If You Stay (Beautifully Broken, #1)



I feel the light threatening to seep into my closed eyelids, so I squeeze them tighter. I’m not quite ready to wake up yet. Fuck you, world. You can wait.

Stubbornly refusing to open my eyes, I reach for my vial, which should be next to me on the nightstand along with a pack of smokes, a lighter and razor blade.

My fingers grope awkwardly, but the bed stand isn’t where it should be.

Muttering under my breath, I decide that if my fucking housekeeper keeps moving shit, I’m going to fire her.

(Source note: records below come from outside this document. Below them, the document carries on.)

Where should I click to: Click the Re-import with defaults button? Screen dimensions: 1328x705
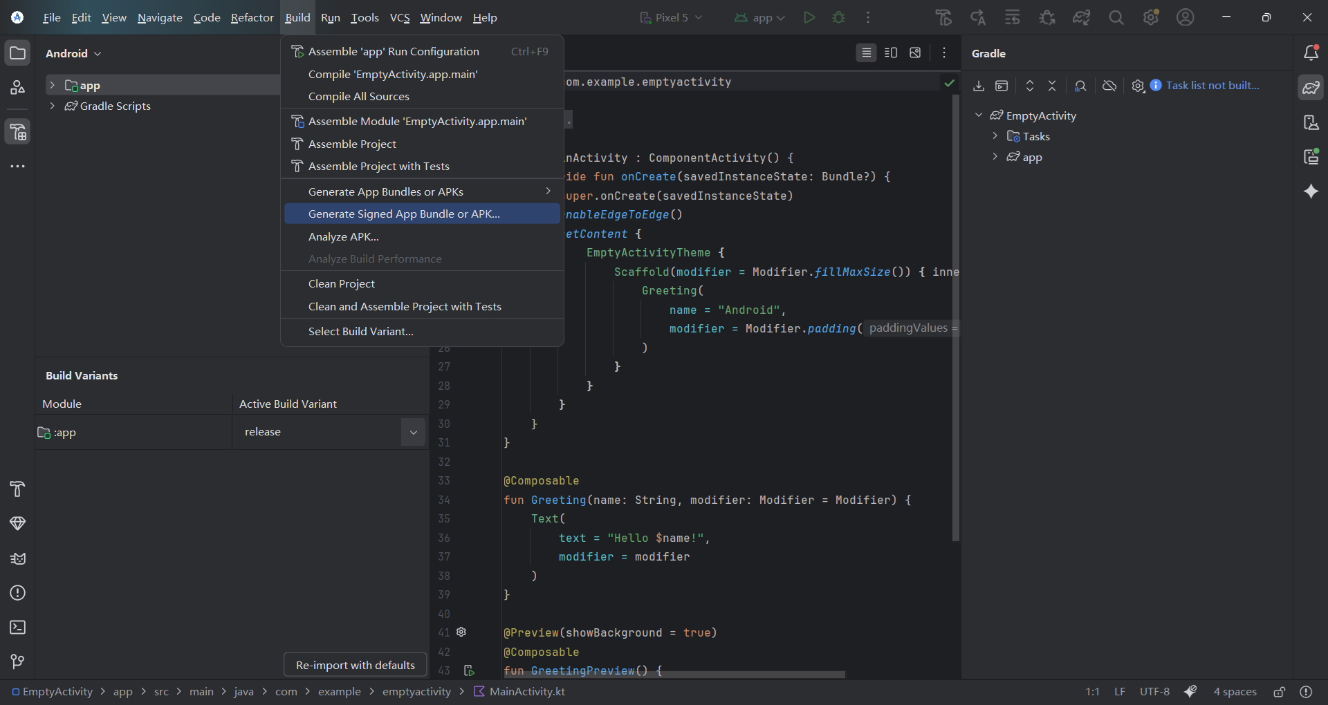(354, 665)
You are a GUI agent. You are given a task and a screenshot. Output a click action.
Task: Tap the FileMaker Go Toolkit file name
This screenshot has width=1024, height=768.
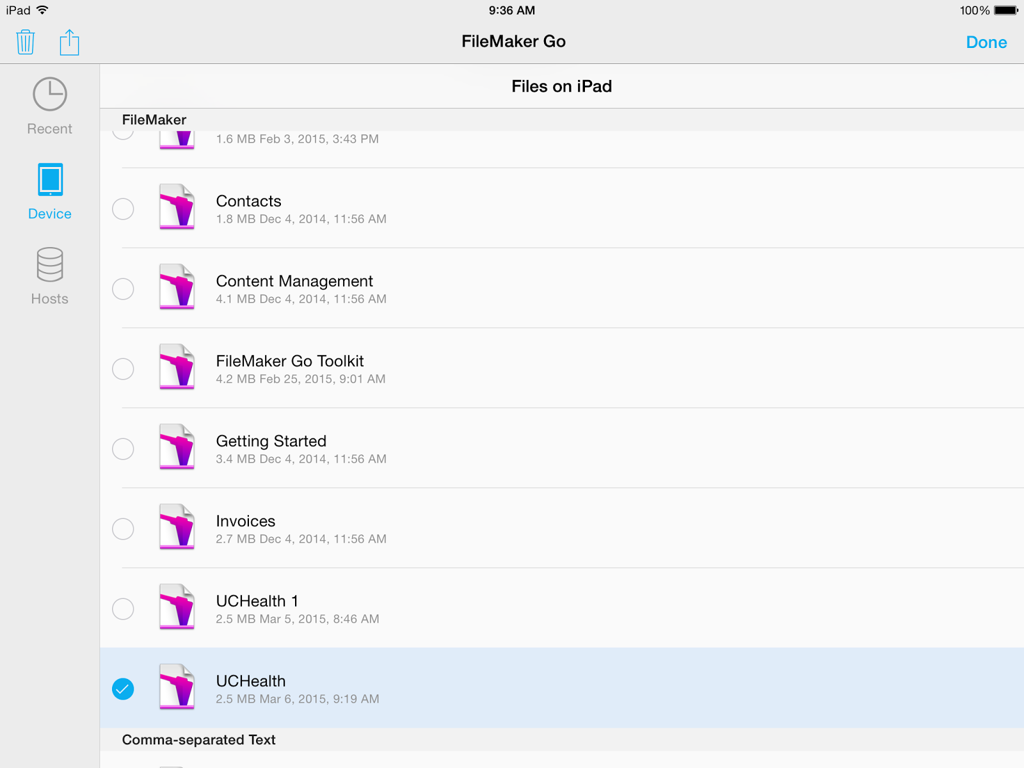tap(289, 361)
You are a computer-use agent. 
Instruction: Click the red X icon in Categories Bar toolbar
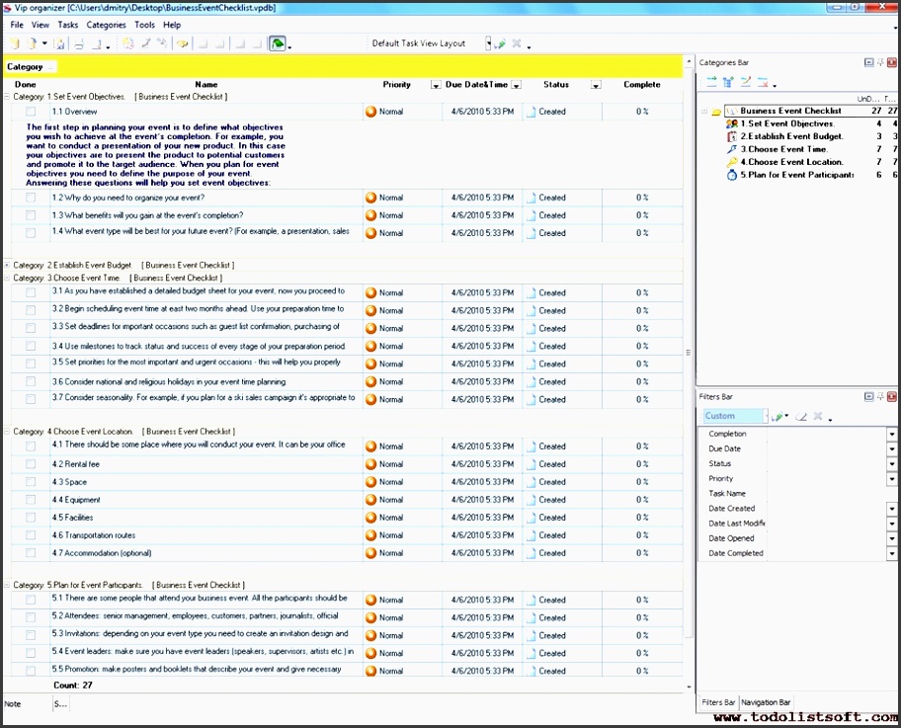(763, 83)
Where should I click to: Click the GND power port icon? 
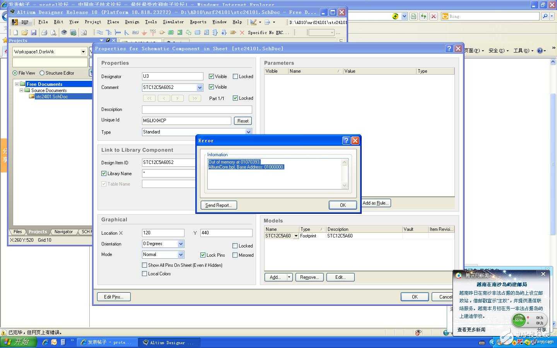pyautogui.click(x=144, y=33)
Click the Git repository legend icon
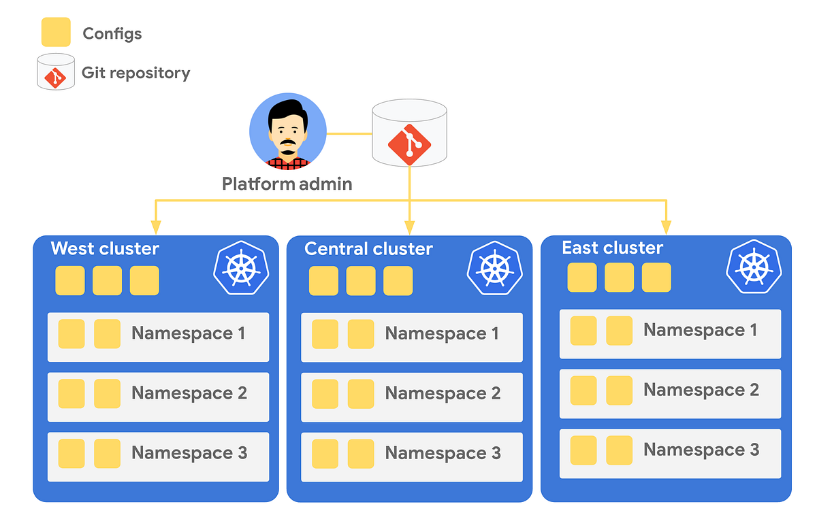 click(x=54, y=71)
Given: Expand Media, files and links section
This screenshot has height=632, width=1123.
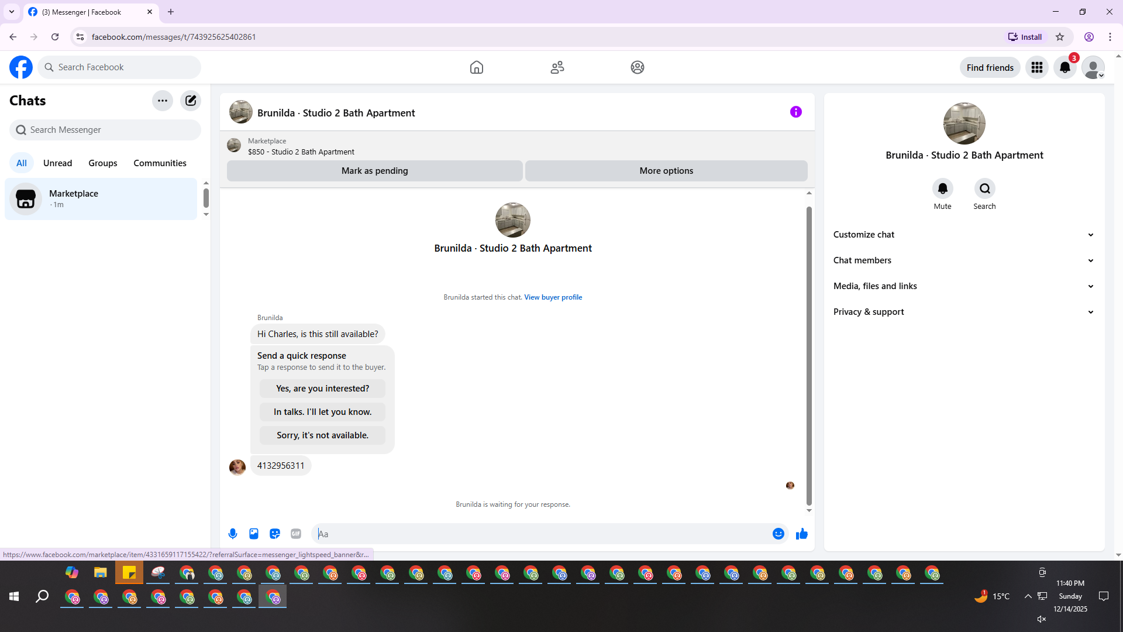Looking at the screenshot, I should [x=963, y=286].
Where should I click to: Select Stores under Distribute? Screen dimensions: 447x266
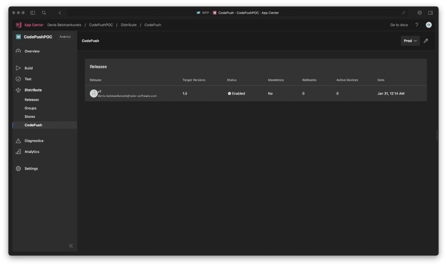pyautogui.click(x=30, y=117)
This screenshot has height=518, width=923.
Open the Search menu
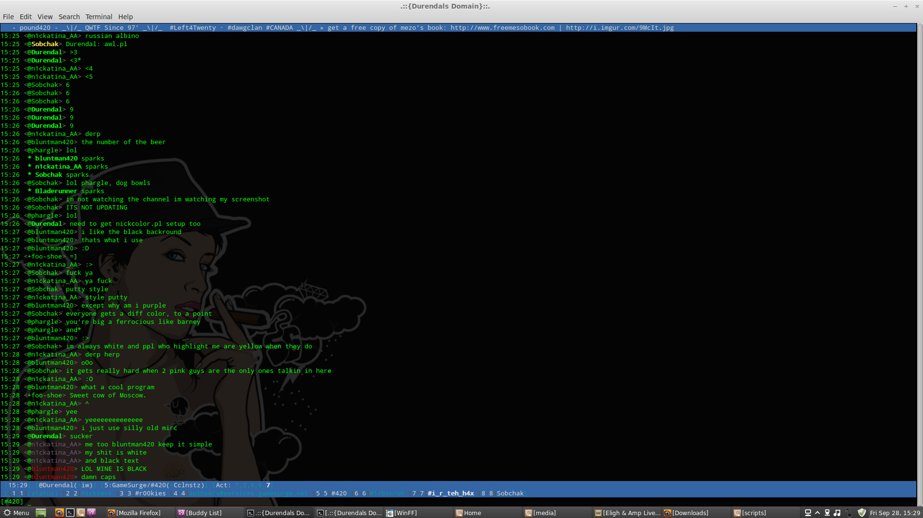click(69, 16)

But as my consciousness returns, bit by bit, I realize that I’m not where I should be, either. The bed beneath me is hard and small and it crinkles like plastic when I move.

What the fuck?

I open my eyes to find that I’m in what seems to be a hospital room. I have an IV needle taped to my hand and I’m wearing a thin hospital gown. There is a blanket folded over my feet and there are plastic guardrails on the bed.

What.

The.

Fuck.

I gaze around quickly and find that I’m alone. The walls are bare and white, but for a dry-erase board that has Your nurse today is Susan scrawled across it and a clock that is ticking away the time. Tick, tick, tick. The noise is annoying. Its black hands tell me that it is 3:07.

How long have I been here? I see a plastic sack with my name written on it in black marker propped in a nearby chair and my boots sitting on the floor below it.

That’s it.

I’m alone in a hospital room and I have no memory of how I got here.

It’s disorienting.

I focus, trying to remain calm as I attempt to recall the last place I remember being.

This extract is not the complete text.